Start of Block

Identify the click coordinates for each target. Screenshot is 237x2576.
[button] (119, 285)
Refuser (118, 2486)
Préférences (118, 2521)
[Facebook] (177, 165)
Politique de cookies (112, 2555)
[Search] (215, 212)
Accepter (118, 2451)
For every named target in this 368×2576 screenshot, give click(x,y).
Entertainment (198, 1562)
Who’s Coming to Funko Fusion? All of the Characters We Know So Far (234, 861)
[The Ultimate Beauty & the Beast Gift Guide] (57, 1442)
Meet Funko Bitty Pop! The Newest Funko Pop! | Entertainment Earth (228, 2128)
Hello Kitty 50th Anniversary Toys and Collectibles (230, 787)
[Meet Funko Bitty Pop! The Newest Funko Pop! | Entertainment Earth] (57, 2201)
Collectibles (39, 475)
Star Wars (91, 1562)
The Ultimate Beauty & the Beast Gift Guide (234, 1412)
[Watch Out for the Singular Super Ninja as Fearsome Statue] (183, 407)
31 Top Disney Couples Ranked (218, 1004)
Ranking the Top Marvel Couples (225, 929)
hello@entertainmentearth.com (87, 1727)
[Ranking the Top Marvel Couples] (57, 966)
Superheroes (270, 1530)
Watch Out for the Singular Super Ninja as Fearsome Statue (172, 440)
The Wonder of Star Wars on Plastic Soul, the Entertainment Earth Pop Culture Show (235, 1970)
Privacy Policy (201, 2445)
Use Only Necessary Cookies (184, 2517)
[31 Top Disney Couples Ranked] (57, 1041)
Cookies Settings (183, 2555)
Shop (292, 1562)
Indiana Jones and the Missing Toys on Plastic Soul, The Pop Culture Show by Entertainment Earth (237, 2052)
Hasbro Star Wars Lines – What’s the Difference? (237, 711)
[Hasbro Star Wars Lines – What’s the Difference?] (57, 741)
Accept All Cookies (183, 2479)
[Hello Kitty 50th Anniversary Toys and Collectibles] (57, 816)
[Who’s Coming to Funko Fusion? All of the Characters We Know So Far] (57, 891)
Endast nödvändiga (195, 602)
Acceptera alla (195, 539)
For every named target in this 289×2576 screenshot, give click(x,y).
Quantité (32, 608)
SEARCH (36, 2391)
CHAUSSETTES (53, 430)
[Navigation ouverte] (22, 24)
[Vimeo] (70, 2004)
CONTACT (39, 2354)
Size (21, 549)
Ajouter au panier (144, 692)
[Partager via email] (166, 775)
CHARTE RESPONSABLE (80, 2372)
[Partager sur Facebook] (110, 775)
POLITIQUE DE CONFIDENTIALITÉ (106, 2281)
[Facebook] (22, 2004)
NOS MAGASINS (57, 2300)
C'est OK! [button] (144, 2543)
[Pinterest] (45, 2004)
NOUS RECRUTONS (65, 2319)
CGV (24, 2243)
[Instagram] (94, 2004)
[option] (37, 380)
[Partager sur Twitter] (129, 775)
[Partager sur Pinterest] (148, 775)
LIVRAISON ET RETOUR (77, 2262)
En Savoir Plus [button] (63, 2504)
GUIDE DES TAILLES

End of Block

- _Task goal_: Retype all of the material above with every character intact.

- _Result for this exercise_:
Identify the click coordinates for each target. Screenshot is 237x2576.
[button] (119, 285)
Refuser (118, 2486)
Préférences (118, 2521)
[Facebook] (177, 165)
Politique de cookies (112, 2555)
[Search] (215, 212)
Accepter (118, 2451)
For every named target in this 368×2576 screenshot, give click(x,y).
Entertainment (198, 1562)
Who’s Coming to Funko Fusion? All of the Characters We Know So Far (234, 861)
[The Ultimate Beauty & the Beast Gift Guide] (57, 1442)
Meet Funko Bitty Pop! The Newest Funko Pop! | Entertainment Earth (228, 2128)
Hello Kitty 50th Anniversary Toys and Collectibles (230, 787)
[Meet Funko Bitty Pop! The Newest Funko Pop! | Entertainment Earth] (57, 2201)
Collectibles (39, 475)
Star Wars (91, 1562)
The Ultimate Beauty & the Beast Gift Guide (234, 1412)
[Watch Out for the Singular Super Ninja as Fearsome Statue] (183, 407)
31 Top Disney Couples Ranked (218, 1004)
Ranking the Top Marvel Couples (225, 929)
hello@entertainmentearth.com (87, 1727)
[Ranking the Top Marvel Couples] (57, 966)
Superheroes (270, 1530)
Watch Out for the Singular Super Ninja as Fearsome Statue (172, 440)
The Wonder of Star Wars on Plastic Soul, the Entertainment Earth Pop Culture Show (235, 1970)
Privacy Policy (201, 2445)
Use Only Necessary Cookies (184, 2517)
[31 Top Disney Couples Ranked] (57, 1041)
Cookies Settings (183, 2555)
Shop (292, 1562)
Indiana Jones and the Missing Toys on Plastic Soul, The Pop Culture Show by Entertainment Earth (237, 2052)
Hasbro Star Wars Lines – What’s the Difference? (237, 711)
[Hasbro Star Wars Lines – What’s the Difference?] (57, 741)
Accept All Cookies (183, 2479)
[Hello Kitty 50th Anniversary Toys and Collectibles] (57, 816)
[Who’s Coming to Funko Fusion? All of the Characters We Know So Far] (57, 891)
Endast nödvändiga (195, 602)
Acceptera alla (195, 539)
For every named target in this 289×2576 screenshot, give click(x,y).
Quantité (32, 608)
SEARCH (36, 2391)
CHAUSSETTES (53, 430)
[Navigation ouverte] (22, 24)
[Vimeo] (70, 2004)
CONTACT (39, 2354)
Size (21, 549)
Ajouter au panier (144, 692)
[Partager via email] (166, 775)
CHARTE RESPONSABLE (80, 2372)
[Partager sur Facebook] (110, 775)
POLITIQUE DE CONFIDENTIALITÉ (106, 2281)
[Facebook] (22, 2004)
NOS MAGASINS (57, 2300)
C'est OK! [button] (144, 2543)
[Pinterest] (45, 2004)
NOUS RECRUTONS (65, 2319)
CGV (24, 2243)
[Instagram] (94, 2004)
[option] (37, 380)
[Partager sur Twitter] (129, 775)
[Partager sur Pinterest] (148, 775)
LIVRAISON ET RETOUR (77, 2262)
En Savoir Plus [button] (63, 2504)
GUIDE DES TAILLES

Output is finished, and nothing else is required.